The epic keeps its hold upon what went before, and on what is to come. Its construction is solid, not flat. It is exposed to the attractions of all kinds of subordinate and partial literature,—the fairy story, the conventional romance, the pathetic legend,—and it escapes them all by taking them all up as moments, as episodes and points of view, governed by the conception, or the comprehension, of some of the possibilities of human character in a certain form of society. It does not impose any one view on the reader; it gives what it is the proper task of the higher kind of fiction to give—the play of life in different moods and under different aspects.



CHAPTER III

THE ICELANDIC SAGAS

I

ICELAND AND THE HEROIC AGE

The epic poetry of the Germans came to an end in different ways and at different seasons among the several nations of that stock. In England and the Continent it had to compete with the new romantic subjects and new forms of verse. In Germany the rhyming measures prevailed very early, but the themes of German tradition were not surrendered at the same time. The rhyming verse of Germany, foreign in its origin, continued to be applied for centuries in the rendering of German myths and heroic stories, sometimes in a style with more or less pretence to courtliness, as in the Nibelungenlied and Kudrun; sometimes in open parade of the travelling minstrel's "public manners" and simple appetites. England had exactly the opposite fortune in regard to verse and subject-matter. In England the alliterative verse survived the changes of inflexion and pronunciation for more than five hundred years after Maldon, and uttered its last words in a poem written like the Song of Byrhtnoth on a contemporary battle,—the poem of Scottish Field.[46]

[Footnote 46: Ed. Robson, Chetham Society, 1855, from the Lyme MS.; ed. Furnivall and Hales, Percy Folio Manuscript, 1867.]

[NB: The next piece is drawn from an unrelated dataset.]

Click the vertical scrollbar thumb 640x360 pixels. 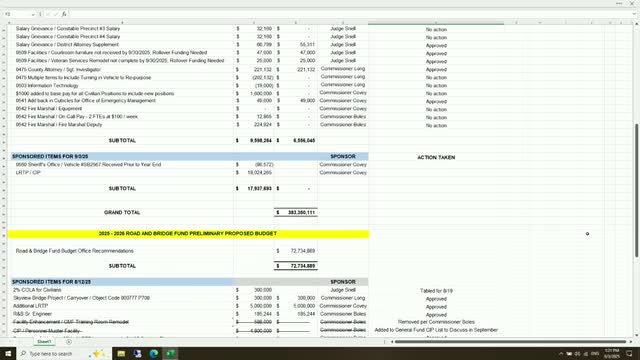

There was girding forth of guns, with many great stones; Archers uttered out their arrows and eagerly they shotten; They proched us with spears and put many over; That the blood outbrast at their broken harness. There was swinging out of swords, and swapping of heads, We blanked them with bills through all their bright armour, That all the dale dinned of the derf strokes.

But while this poem of Flodden corresponds in its subject to the poem of Maldon, there is no such likeness between any other late alliterative poem and the older poems of the older language. The alliterative verse is applied in the fourteenth and fifteenth centuries to every kind of subject except those of Germanic tradition. England, however, has the advantage over Germany, that while Germany lost the old verse, England did not lose the English heroic subjects, though, as it happens, the story of King Horn and the story of Havelock the Dane are not told in the verse that was used for King Arthur and Gawain, for the tale of Troy and the wars of Alexander. The recent discovery of a fragment of the Song of Wade is an admonition to be cautious in making the extant works of Middle English literature into a standard for all that has ceased to exist. But no new discovery, even of a Middle English alliterative poem of Beowulf or of Walter of Aquitaine, would alter the fact that the alliterative measure of English poetry in the fourteenth and fifteenth centuries, like the ancient themes of the German rhyming poems, is a survival in an age when the chief honours go to other kinds of poetry. The author of Piers Plowman is a notable writer, and so are the poets of Gawain, and of the Mort Arthure, and of the Destruction of Troy; but Chaucer and not Langland is the poetical master of that age. The poems of the Nibelungen and of Kudrun are rightly honoured, but it was to the author of Parzival, and to the courtly lyrics of Walther von der Vogelweide, that the higher rank was given in the age of the Hohenstaufen, and the common fame is justified by history, so often as history chooses to have any concern with such things.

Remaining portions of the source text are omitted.